Monday, August 8, 2011



3 comments:

  1. Actually, I happen to be a conservative, and I have had plenty of my share with liberals who would rather rant and demonize than speak civilly. If you check the linked blogs on my website, you will happen to see two are conservative and one is libertarian.

    To be honest, we have had the best economies under Clinton and Reagan. Reagan's policies pulled us out of another recession. Clinton cut military spending because the Cold War officially ended during the Reagan years; this is why we had a biggers. Bush raised taxes due to the war in Afganistan and Iraq. However, they never pushed our economy to this point. The public has been suffering just these past three years.

    Conservatives want to keep medicare and social security. Not a single person wants to remove them. There is certainly a lot of waste and fraud, so it needs to be reformed. Also, some debate exists about whether medicare and social security should be state-run or federal-run programs. The states should know what would benefit their citizens better than the federal government would. Social security is virtually defunct, anyway, because the program does not have enough money. Paul Ryan's plan would have indeed kept all the necessary programs intact. Ryan wanted to reform and improve medicare, but the Democrat congressmen smeared him and lied about his program.

    I agree that the government should lower taxes and spend less because then the people would have more of their own money to keep the economy going. The massive trillion-dollar debt had little or nothing to do with medicare or social security and in fact had plenty to do with Obama's nationalized healthcare, the stimulus bailout, cash for clunkers, and other billion-dollar programs.

    ReplyDelete
  2. My problem wasn't really with conservatives in general, in fact, I consider myself fiscally conservative. My issue was that this lady kept insisting that she had all the answers when she was clearly completely uneducated about the entire situation, process and issues involved.
    I agree that the deficit is largely war-induced. I agree that it seriously needs reduction and we need to cut a lot. I also think that the top 1% of the country needs to be taxed more.
    I see your point about states managing welfare and medicare, but the inherent issue with that is that some states will inevitably have better or easier to access programs and the needy will flock to them, leaving them stuck with a huge budgetary concern.

    ReplyDelete
  3. Yeah, there tend to be uneducated or hostile people on all sides of the spectrum. I have been severely burned by both conservatives and liberals. And I have witnessed encounters in which two people who used to speak civilly then spit and rant incoherently at each other due to political differences. Sometimes, I hate politics, but they fascinate me. *shrug*

    "I see your point about states managing welfare and medicare, but the inherent issue with that is that some states will inevitably have better or easier to access programs and the needy will flock to them, leaving them stuck with a huge budgetary concern."
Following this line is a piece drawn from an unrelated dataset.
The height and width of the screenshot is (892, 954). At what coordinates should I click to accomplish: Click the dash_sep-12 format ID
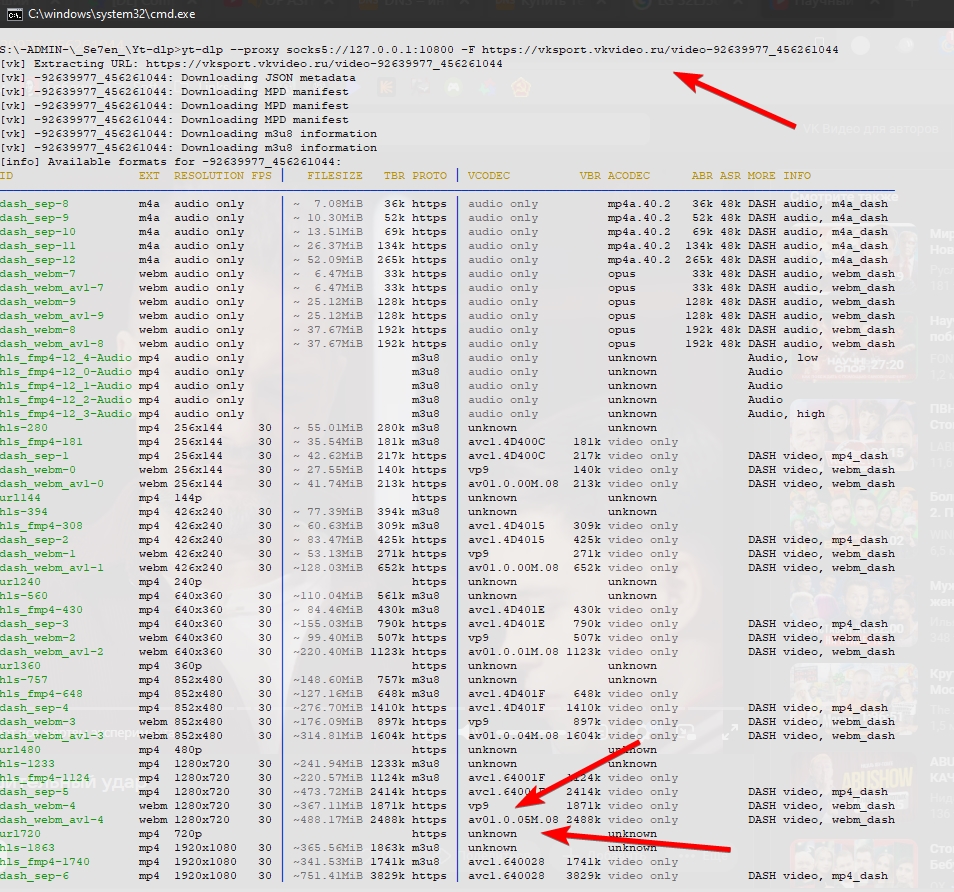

    Let me see if I understand what you are saying... you do not want medicare and social security to be state-funded because it would burden the budgets of a small number of states.
    So, you would rather medicare and social security be nationally-funded, which would burden all of the states?

    I do not think the deficit is war-induced. The wars in Afghanistan and Iraq never burdened our economy the way we have been burdened for the past three years. Our nation has gone through much more serious and expensive wars without damaging our economy - WW1 is a good example because then we had the Roaring Twenties. WW2 was much more costly, and our economy was already in a Depression at the time. However, the 1950s was full of economic prosperity.
    Our nation's economy has been suffering three years instead of eleven. I tend to focus the blame on Obama's nationalized healthcare (Most jobs offer health insurance, and we already have medicare), the stimulus (unmployment rate is higher than 3 years ago), cash for clunkers, and other billion-dollar programs.